A classe burguesa é, sem dúvida, a maior inimiga, mas ao mesmo tempo a maior incitadora do movimento futurista português.
Almada critica-os severamente, em obras como a "Cena do Ódio", "A Engomadeira" e "K4 O Quadrado Azul".
CENA DE ÓDIO
Tu, que te dizes Homem!
Tu, que te alfaiatas em modas
e fazes cartazes dos fatos que vestes
p'ra que se não vejam as nódoas de baixo!
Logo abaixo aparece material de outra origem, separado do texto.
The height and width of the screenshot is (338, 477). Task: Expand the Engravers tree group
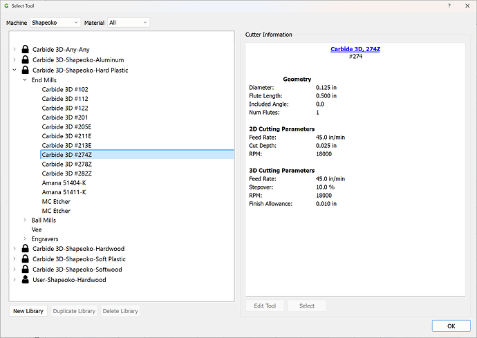tap(25, 239)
Tu, qu'inventaste as Ciências e as Filosofias,
as Políticas, as Artes e as Leis,
e outros quebra-cabeças de sala
e outros dramas de grande espectáculo
Tu, que aperfeiçoas sabiamente a arte de matar.
Tu, que descobriste o cabo da Boa-Esperança
e o Caminho Marítimo da índia
e as duas Grandes Américas,
e que levaste a chatice a estas Terras
e que trouxeste de lá mais gente p'raqui
e qu'inda por cima cantaste estes Feitos...
Tu, qu'inventaste a chatice e o balão,
e que farto de te chateares no chão
te foste chatear no ar,
e qu'inda foste inventar submarinos
p'ra te chateares também por debaixo d'água,
Tu, que tens a mania das Invenções e das Descobertas
e que nunca descobriste que eras bruto,
e que nunca inventaste a maneira de o não seres
Tu consegues ser cada vez mais besta
e a este progresso chamas Civilização!